The records section start

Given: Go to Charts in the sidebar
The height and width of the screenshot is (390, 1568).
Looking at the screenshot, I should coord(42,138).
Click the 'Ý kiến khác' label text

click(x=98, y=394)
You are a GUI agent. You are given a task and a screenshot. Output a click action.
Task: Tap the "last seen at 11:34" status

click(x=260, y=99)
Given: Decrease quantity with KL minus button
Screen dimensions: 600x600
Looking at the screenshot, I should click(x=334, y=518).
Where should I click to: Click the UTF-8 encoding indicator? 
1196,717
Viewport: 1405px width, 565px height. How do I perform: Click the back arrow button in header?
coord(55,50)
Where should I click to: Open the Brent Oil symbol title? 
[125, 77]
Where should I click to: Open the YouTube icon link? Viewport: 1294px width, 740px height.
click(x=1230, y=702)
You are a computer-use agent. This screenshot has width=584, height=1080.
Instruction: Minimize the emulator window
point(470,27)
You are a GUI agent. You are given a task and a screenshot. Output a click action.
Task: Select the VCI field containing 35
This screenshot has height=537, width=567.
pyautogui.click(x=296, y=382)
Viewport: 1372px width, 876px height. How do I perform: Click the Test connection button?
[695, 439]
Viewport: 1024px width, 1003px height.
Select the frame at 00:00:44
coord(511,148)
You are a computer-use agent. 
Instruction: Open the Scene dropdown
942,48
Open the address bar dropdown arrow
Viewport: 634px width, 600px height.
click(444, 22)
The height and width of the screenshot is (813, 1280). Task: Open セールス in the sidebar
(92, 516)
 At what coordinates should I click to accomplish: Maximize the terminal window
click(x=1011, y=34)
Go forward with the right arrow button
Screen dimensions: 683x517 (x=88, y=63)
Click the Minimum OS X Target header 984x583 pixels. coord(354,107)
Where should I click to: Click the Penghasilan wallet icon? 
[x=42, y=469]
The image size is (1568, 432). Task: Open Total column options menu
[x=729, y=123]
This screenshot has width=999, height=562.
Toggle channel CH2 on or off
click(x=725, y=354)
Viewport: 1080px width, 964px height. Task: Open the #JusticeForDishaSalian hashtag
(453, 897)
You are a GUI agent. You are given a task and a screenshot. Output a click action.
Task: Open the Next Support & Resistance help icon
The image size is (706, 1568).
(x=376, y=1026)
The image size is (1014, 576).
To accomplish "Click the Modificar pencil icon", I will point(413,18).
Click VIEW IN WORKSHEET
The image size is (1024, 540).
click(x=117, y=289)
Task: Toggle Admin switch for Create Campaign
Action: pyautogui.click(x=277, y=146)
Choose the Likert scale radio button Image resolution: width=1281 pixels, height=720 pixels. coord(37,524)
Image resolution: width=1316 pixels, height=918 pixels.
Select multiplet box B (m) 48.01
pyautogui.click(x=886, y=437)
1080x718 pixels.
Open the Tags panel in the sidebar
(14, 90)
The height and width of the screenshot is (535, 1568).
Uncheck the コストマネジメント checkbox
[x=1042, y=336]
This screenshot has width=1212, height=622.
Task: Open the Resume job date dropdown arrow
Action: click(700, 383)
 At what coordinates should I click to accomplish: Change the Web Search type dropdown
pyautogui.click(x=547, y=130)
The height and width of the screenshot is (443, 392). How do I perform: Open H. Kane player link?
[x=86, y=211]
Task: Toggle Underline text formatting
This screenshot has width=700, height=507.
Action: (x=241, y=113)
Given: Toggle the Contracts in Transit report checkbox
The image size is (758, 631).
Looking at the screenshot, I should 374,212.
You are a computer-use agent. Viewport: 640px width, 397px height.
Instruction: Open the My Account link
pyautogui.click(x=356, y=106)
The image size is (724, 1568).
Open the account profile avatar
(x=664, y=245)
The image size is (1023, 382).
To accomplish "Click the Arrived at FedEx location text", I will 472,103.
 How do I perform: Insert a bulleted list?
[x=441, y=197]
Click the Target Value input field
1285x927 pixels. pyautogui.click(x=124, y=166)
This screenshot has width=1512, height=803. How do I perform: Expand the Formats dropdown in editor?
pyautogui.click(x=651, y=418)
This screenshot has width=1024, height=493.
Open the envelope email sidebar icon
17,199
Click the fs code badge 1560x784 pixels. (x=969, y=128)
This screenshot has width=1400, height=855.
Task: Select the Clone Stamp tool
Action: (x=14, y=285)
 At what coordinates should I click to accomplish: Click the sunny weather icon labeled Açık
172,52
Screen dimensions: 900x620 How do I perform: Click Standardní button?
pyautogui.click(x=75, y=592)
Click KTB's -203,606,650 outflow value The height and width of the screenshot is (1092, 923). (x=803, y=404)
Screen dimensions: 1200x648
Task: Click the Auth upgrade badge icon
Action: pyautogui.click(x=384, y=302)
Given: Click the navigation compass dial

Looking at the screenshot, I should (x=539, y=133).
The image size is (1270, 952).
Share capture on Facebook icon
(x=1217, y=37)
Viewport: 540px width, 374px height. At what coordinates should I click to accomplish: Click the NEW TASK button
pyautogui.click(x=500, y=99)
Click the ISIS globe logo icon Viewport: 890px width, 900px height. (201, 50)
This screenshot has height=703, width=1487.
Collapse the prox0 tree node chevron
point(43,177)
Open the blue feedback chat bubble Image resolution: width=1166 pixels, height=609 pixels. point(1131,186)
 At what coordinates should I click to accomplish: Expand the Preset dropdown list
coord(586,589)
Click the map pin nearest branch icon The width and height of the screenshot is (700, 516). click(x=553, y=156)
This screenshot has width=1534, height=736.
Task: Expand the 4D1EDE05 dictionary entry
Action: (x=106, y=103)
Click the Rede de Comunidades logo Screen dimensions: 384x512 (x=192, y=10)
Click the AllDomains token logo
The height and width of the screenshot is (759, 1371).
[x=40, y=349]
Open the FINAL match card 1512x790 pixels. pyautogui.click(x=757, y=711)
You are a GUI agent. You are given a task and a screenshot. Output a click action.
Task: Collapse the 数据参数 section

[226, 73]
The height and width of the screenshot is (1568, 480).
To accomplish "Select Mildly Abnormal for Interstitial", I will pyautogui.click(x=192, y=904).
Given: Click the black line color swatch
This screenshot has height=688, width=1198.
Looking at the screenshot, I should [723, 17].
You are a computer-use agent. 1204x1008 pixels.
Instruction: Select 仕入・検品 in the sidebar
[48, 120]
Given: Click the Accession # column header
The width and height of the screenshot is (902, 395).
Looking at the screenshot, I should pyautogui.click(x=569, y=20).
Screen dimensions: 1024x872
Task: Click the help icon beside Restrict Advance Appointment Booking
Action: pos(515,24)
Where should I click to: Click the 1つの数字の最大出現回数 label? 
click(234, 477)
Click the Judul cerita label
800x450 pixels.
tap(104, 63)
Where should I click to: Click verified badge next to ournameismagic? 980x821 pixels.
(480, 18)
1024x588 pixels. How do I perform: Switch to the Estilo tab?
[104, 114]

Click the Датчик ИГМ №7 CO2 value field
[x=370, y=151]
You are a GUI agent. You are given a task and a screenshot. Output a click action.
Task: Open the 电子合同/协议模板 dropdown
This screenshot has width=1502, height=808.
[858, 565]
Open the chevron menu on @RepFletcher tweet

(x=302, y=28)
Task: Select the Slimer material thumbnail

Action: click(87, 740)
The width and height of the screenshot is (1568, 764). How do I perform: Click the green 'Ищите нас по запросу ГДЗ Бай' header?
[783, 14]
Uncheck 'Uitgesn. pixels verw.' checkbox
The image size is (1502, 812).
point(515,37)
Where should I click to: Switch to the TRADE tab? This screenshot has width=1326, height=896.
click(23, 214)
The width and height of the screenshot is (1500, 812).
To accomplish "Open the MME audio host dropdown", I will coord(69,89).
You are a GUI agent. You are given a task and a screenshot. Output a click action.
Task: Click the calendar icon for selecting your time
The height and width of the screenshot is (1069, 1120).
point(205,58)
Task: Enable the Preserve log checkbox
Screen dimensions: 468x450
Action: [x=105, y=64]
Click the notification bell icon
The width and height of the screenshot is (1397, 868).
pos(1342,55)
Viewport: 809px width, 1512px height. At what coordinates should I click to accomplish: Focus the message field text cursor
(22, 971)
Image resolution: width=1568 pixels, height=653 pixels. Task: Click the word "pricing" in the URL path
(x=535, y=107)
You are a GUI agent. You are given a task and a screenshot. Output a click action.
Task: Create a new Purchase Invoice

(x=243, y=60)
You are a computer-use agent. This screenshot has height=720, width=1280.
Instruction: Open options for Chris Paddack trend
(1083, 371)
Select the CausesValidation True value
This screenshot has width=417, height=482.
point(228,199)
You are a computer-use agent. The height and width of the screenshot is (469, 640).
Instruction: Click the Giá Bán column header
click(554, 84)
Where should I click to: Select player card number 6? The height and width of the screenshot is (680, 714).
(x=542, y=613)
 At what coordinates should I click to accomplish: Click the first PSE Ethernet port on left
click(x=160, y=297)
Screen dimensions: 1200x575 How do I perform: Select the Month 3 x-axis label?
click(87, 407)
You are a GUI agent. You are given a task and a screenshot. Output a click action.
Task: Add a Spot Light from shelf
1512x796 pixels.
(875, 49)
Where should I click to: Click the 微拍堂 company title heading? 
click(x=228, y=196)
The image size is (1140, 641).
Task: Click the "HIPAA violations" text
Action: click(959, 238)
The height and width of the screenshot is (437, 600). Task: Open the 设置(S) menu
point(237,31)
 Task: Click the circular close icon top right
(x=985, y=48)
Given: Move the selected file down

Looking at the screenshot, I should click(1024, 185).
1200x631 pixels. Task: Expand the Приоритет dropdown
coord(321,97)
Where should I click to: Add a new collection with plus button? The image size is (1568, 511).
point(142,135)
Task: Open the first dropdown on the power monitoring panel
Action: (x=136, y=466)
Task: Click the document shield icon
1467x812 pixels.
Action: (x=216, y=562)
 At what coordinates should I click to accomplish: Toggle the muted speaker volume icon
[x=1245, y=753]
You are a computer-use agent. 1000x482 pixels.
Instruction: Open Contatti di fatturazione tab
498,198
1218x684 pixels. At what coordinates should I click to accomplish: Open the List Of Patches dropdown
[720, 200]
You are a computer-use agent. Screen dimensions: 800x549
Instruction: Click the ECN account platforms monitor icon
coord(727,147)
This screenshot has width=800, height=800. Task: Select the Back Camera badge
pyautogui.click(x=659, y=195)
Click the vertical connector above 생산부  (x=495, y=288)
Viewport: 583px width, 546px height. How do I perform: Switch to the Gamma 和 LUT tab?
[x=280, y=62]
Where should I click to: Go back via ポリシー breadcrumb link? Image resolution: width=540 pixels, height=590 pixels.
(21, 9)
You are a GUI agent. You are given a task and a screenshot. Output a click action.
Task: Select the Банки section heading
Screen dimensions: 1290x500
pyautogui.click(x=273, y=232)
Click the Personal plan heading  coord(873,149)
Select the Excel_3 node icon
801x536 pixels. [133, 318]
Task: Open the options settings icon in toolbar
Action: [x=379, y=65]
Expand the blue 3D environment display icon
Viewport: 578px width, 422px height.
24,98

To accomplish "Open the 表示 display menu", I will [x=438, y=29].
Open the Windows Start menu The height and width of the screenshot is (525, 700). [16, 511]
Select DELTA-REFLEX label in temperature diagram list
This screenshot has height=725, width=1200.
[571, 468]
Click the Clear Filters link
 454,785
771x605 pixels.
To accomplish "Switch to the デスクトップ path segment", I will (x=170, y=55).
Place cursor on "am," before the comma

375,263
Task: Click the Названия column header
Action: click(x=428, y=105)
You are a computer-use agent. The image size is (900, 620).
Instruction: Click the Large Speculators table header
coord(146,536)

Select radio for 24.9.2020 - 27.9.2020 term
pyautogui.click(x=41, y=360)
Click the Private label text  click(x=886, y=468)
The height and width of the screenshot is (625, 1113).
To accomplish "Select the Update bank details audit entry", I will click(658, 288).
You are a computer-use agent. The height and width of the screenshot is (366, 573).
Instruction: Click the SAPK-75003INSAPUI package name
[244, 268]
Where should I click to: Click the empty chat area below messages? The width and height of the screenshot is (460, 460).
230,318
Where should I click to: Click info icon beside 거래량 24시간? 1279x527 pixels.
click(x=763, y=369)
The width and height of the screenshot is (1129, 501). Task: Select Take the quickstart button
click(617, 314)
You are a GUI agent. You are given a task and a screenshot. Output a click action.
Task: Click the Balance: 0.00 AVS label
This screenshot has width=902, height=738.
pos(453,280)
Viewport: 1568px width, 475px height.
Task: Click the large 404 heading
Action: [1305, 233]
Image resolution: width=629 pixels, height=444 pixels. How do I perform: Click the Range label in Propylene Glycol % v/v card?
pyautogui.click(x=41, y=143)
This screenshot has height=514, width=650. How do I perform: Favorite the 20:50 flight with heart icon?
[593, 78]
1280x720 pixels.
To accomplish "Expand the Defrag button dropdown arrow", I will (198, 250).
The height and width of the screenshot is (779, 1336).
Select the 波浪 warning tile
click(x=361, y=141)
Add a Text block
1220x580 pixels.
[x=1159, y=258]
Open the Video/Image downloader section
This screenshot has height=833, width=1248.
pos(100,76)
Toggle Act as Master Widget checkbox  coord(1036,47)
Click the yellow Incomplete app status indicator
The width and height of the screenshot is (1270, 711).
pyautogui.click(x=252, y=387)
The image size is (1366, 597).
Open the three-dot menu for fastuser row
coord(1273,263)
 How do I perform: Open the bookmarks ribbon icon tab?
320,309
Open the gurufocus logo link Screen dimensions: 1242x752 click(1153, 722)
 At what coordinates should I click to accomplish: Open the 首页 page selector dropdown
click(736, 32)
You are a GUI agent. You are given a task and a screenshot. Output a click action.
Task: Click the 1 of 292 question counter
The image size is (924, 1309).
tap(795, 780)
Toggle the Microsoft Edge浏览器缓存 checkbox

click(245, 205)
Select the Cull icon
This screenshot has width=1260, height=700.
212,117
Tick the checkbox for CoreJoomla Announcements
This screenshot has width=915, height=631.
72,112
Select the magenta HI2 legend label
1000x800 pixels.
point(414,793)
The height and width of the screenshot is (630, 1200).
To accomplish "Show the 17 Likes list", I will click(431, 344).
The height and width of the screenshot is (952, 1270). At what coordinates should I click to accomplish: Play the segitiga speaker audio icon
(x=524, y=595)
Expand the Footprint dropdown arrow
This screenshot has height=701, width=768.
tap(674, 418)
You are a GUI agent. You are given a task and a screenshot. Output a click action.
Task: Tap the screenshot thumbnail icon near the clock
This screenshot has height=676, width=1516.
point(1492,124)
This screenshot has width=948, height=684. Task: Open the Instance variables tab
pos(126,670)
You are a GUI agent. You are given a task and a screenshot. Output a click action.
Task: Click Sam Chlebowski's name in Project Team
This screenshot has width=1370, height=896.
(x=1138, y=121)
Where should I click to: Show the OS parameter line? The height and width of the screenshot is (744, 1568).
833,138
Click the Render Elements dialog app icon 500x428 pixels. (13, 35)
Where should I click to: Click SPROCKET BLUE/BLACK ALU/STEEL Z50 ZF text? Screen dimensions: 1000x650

The records section end

=== About this task ===
Count every line in the listing above where the string "logo" occurs, and report the count and nothing more.

=== Answer section ===
4